Tiga setengah abad tanah air Indonesia dijajah oleh Portugis, Belanda, dan Jepang. Tiga
setengah abad yang sarat dengan penderitaan rakyat pribumi. Pemuda, ulama, dan aktivis
pergerakan berupaya dengan segala cara memprograndakan kemerdekaan Indonesia di forum
internasional. Penjara dan pengasingan adalah risiko biasa, konsekuensi dari perjuangan.
Usaha tanpa lelah itu akhirnya membuahkan hasil saat Jepang (yang saat itu menduduki
Indonesia) menyerah pada sekutu. Momentum kekalahan perang yang dimanfaatkan oleh
kaum pergerakan. Kemerdekaan Republik Indonesia berhasil diproklamasikan oleh sang
dwitunggal Soekarno-Hatta pada 17 Agustus 1945.
Berikut adalah kronologis proklamasi kemerdekaan RI:
6 Agustus 1945
Pesawat terbang B-29 milik Amerika Serikat yang terbang di atas kota Hiroshima pada 6
Agustus 1945 sekitar pukul 08.15 pagi melepaskan sebuah bom atom yang populer dengan
sebutan “little boy”. Sepersejuta detik kemudian, pijaran api menjilat udara. sebuah bola api
raksasa berdiameter sekitar 280 m membumbung ke langit. Setelah sedetik ledakan, suhu
udara di permukaan tanah di bawahnya mencapai 5.000° C. Sampai radius 600 m, suhu masih
berkisar 2.000° C. Seluruh kota Hiroshima hancur lebur. Sekitar 85 persen bangunan,
tumbuhan, dan lanskap kota hancur lebur, rata dengan tanah akibat sapuan gelombang panas.
7 Agustus 1945
Badan Penyelidik Usaha-usaha Persiapan Kemerdekaan Indonesia (BPUPKI) atau dalam
bahasa Jepang Dokuritzu Zyunbi Tjoosakai yang diketuai oleh Dr. K.R.T. Radjiman
Wedyodiningrat dibubarkan diganti dengan PPKI (Panitia Persiapan Kemerdekaan Indonesia)

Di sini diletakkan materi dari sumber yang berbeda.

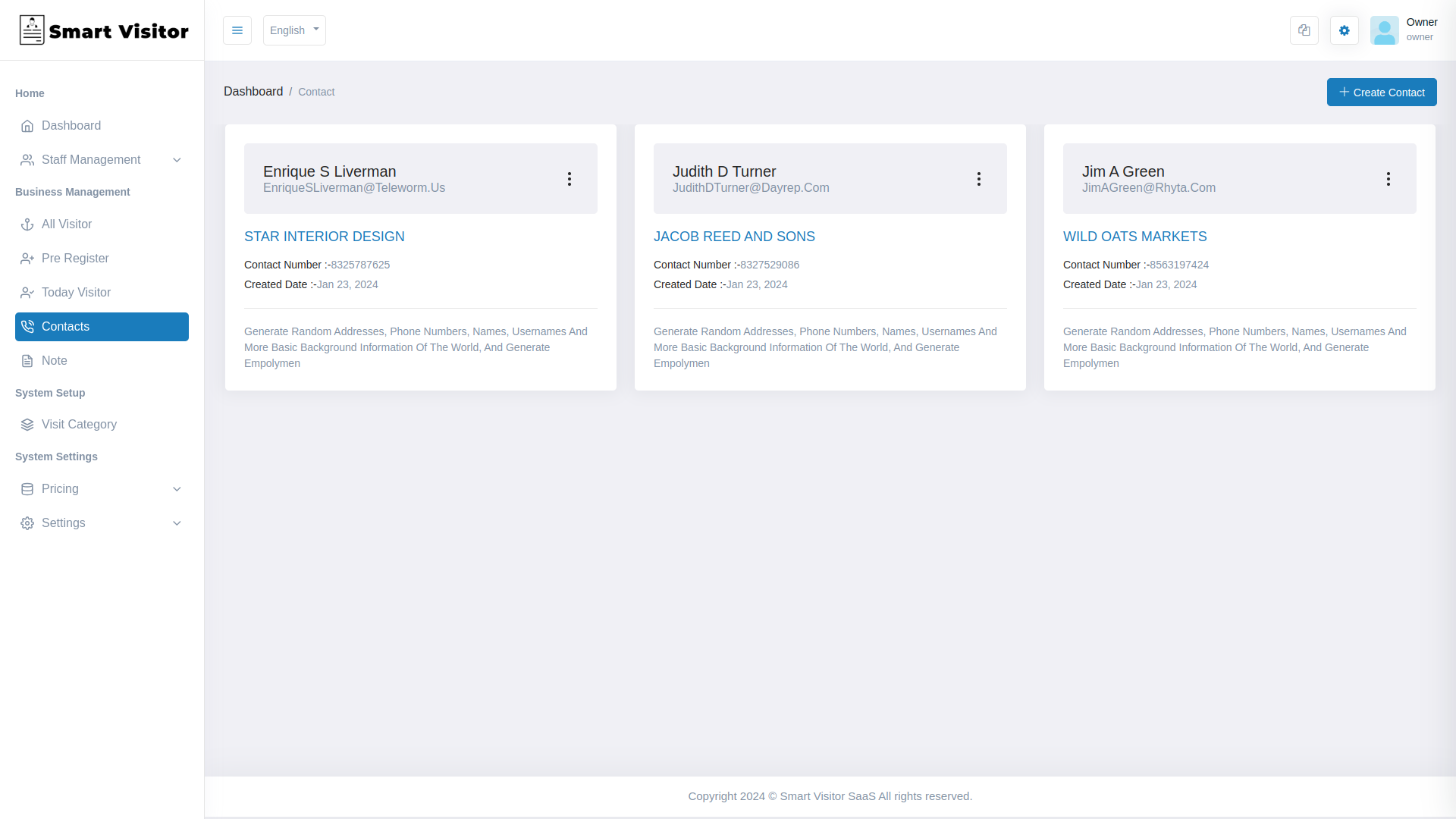Image resolution: width=1456 pixels, height=819 pixels.
Task: Click the settings gear icon in header
Action: click(x=1344, y=30)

atau dalam bahasa Jepang Dokuritzu Zyunbi Iinkai. Anggota BPUPKI berjumlah 62 orang
dan dilantik pada 28 Mei 1945. BPUPKI menggelar dua kali sidang. Sidang pertama
dilaksanakan pada 29 Mei–1 Juni 1945 untuk membahas rumusan Undang-Undang Dasar dan
dasar negara. Sidang kedua berlangsung pada 10-17 Juli 1945 yang fokus membahas
rumusan Undang-Undang Dasar negara Indonesia.
9 Agustus 1945
Pesawat B-29 Superfortress milik Amerika Serikat yang bertolak dari Pulau Tinian
menjatuhkan bom atom berjuluk Fat Man di kota Nagasaki. Dalam sekejap bom itu
meluluhlantakkan Nagasaki dan membunuh sekitar 80 ribu orang penduduknya. Bom atom
kedua ini menyebabkan Jepang sangat terpukul dan kehilangan kekutan untuk terus
berperang melawan pasukan Amerika Serikat dan sekutunya. Momen ini pun dimanfaatkan
oleh Indonesia untuk memproklamasikan kemerdekaannya. Soekarno dan Hatta selaku
pimpinan PPKI serta Radjiman Wedyodiningrat sebagai mantan ketua BPUPKI diterbangkan
ke Dalat, 250 km di sebelah timur laut Saigon, Vietnam untuk bertemu Marsekal Terauchi.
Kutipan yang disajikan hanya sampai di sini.